Stored data:

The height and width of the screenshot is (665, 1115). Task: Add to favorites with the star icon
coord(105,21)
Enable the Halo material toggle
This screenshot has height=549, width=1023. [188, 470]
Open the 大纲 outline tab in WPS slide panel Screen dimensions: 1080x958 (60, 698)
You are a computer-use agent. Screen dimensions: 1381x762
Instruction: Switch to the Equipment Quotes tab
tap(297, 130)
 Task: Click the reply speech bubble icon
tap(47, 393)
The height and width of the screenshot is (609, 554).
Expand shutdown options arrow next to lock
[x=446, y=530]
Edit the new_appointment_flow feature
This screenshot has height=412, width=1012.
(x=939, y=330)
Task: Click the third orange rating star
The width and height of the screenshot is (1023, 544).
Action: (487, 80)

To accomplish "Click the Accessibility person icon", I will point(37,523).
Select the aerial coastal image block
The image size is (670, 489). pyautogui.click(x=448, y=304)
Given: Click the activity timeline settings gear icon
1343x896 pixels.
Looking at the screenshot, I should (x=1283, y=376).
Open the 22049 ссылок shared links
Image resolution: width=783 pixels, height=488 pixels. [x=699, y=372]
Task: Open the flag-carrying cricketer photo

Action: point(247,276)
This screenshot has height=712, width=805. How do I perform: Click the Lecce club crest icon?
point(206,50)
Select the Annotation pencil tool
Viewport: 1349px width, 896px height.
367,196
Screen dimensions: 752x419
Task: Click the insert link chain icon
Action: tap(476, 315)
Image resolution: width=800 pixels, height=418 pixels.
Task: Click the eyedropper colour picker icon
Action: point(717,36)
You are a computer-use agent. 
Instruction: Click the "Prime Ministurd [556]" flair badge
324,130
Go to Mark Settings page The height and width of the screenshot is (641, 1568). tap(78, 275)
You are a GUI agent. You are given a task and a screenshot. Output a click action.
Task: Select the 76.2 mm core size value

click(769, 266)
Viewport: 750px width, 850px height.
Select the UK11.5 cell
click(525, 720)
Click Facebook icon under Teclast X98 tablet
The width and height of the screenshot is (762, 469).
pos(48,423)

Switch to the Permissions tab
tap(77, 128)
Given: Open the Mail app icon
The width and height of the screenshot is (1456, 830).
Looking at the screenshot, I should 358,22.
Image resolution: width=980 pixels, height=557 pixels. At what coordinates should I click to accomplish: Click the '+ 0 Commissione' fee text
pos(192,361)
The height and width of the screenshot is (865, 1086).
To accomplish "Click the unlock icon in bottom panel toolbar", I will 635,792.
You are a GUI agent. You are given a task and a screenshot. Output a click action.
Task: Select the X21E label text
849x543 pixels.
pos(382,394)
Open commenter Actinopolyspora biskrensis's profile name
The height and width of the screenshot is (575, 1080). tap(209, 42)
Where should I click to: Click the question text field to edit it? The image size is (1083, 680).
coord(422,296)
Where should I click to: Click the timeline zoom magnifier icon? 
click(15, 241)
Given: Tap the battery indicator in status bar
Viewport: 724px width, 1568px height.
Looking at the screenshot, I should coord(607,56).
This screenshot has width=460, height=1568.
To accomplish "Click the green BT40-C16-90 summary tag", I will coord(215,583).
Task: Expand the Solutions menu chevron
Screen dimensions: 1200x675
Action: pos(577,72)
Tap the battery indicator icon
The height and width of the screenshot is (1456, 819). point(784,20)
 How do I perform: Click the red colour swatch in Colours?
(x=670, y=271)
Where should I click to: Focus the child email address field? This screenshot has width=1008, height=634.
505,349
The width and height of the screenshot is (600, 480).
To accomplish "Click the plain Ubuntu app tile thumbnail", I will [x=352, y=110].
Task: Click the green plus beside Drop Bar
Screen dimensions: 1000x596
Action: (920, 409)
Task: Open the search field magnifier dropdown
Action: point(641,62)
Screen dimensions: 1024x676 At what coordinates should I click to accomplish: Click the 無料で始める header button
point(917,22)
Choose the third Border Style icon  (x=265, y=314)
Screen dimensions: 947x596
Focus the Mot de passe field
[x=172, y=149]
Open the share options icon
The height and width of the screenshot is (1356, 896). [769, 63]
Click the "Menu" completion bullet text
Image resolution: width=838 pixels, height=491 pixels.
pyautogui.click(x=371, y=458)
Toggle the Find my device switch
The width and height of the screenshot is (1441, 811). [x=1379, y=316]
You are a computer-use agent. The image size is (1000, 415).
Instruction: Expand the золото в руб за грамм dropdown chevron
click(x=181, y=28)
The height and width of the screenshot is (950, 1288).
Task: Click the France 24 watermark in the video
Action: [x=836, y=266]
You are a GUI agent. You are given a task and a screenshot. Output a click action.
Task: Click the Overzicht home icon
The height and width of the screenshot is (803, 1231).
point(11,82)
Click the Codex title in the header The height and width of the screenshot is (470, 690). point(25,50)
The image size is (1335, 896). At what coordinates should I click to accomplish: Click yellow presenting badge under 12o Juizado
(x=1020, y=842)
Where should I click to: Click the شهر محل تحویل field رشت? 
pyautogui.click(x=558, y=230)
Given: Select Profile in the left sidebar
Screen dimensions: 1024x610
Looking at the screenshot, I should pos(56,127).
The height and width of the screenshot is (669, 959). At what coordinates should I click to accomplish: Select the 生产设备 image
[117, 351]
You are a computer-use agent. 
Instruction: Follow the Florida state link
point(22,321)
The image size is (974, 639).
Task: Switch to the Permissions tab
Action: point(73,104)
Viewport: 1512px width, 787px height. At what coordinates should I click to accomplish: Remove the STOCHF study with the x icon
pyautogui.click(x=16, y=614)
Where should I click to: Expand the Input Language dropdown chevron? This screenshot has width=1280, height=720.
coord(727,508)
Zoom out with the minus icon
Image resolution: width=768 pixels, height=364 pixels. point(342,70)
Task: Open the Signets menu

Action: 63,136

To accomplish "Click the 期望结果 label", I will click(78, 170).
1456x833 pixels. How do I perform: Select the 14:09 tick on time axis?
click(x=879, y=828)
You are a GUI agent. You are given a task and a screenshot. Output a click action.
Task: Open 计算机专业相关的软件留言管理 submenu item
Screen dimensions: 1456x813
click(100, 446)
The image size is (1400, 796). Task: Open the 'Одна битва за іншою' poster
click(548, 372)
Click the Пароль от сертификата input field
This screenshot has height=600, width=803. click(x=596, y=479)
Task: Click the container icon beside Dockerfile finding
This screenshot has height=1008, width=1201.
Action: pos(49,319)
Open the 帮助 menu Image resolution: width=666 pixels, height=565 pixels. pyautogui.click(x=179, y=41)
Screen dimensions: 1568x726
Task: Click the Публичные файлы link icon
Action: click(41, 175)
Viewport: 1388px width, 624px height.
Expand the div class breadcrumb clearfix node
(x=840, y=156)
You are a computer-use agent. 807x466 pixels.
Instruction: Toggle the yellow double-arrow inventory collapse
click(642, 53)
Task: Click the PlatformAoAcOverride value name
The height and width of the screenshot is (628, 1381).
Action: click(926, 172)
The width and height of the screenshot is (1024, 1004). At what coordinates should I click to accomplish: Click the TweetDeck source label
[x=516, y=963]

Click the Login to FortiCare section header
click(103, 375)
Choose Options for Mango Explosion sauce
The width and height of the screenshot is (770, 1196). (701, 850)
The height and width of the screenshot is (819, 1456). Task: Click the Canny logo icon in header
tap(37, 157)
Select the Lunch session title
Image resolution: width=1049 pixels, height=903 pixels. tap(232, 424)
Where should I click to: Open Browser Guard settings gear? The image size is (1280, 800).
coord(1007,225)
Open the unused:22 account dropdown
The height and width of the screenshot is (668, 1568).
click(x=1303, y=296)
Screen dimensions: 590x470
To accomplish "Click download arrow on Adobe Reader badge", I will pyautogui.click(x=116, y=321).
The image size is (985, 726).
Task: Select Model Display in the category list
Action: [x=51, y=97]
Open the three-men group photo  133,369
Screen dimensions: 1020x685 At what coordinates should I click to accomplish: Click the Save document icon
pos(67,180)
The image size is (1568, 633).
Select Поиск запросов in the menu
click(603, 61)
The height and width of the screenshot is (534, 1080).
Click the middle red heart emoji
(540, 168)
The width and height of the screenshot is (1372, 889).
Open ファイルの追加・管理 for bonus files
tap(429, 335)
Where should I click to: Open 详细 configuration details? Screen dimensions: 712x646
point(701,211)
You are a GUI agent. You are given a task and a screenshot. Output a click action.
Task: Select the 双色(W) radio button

◆ **WHAT IS EXPECTED**
Please say how many lines above contain "third", number only.

◆ **YOUR RESPONSE**
2